Mojo has given you some good advice, but at the end of the day you have to find that inner strength to recover for your daughter's sake. I recall one very dark day at the very nadir of my own journey when the only thing that kept me going was my obligation to my son. Looking back that was a good thing as it allowed me to focus on what was really important (my son) and therefore work out what I had to do (concentrate on being a good dad as the expense of everything else). After that life became much easier.
Beware of taking medication and relying on medical attention, you will be better off just becoming stronger yourself (I know that sounds difficult, but focus and it will happen). Also don't turn to drink. Do things that rebuild your confidence so that you look strong in your daughter's eyes (start exercising, lose weight if you need to, get your finances in order, pursue some interests ...).

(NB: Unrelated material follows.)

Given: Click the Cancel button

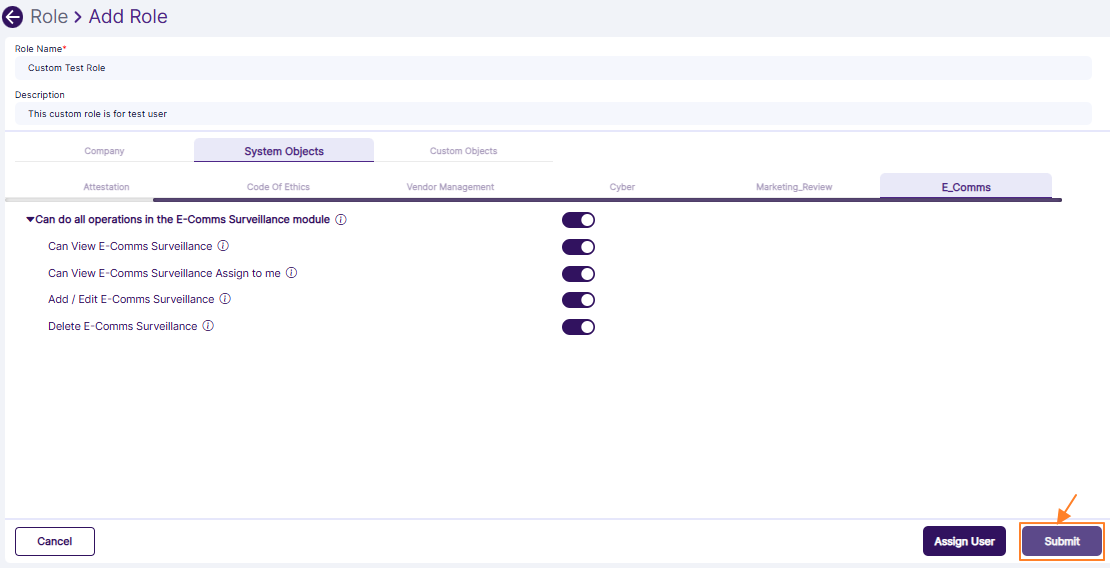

Many thanks for your kind words and advice. I've a flat sorted and will be moving this weekend, not exactly looking forward to it but it has to happen. Just like you I've had plenty of dark days and it is my daughter that keeps me going. Focusing on getting better is proving very hard at the moment, I'm so anxious about everything that is going on but I do try, just hoping once I get past these events that things become a little easier in some ways although I know that there will be new challenges to then face. I'm going to try and deal with each day as it comes.
Once again a big thank you...
Feeling pretty rubbish this morning, stomach playing up and no real appetite. This is the kind of thing that makes it all so hard. I'm trying to think positive but still the anxiety and physical symptoms prevail.
Othen you suggested focusing, but what on, I'm trying to mentally prepare myself for what lies ahead and constantly thinking it could be worse etc... But every day my stomach reacts and kinda stops me in my tracks. It does improve somewhat as the day goes on but only a little, although my head feels better and clearer later on.
Don't worry, everyone in your position goes through similar feelings of emptiness and anxiety. Focus on what is good for your daughter, it will be some years until she is an adult and she will need you until then at least. Do some positive things to make it so you can enjoy a life with her (get your flat sorted out so she can come and stay frequently for example).
Been out for a huge walk today, feel a little better for it but my back and hips say otherwise. Trying to be more focused and positive. Did sort a TV today and will try and sort a PlayStation for when my daughter stays, we both like playing the Lego type games. Really appreciate the support being offered here it really does help knowing I'm not alone. Feeling less anxious at the moment but stomach still feels weird.
That is better: get a PlayStation for your daughter, PS3 can be picked up for very little these days (my son still uses his PS3, although I was going to get him a PS4 at Easter). Similarly TVs are really inexpensive, so you can do a couple of things that are really positive and don't cost much at all.
Going for a good walk is an excellent idea, I don't know whether you could keep a dog, but there have been times when having a dog to look after every day has been something else to keep me going.
Hi Othen, unfortunately I can't have pets in the flat, nice idea though. Found a PS3 for £70 so happy to pay that. I paid for a tv today then got home and realised it doesn't have hd freeview, for £30 more I could get one with hd freeview, seems worth it to me. Problem is getting currys to change the tv for me, it's going to be a right faff. Still it gives me something else to think about I guess....
Another big walk in store tomorrow I think to sort it.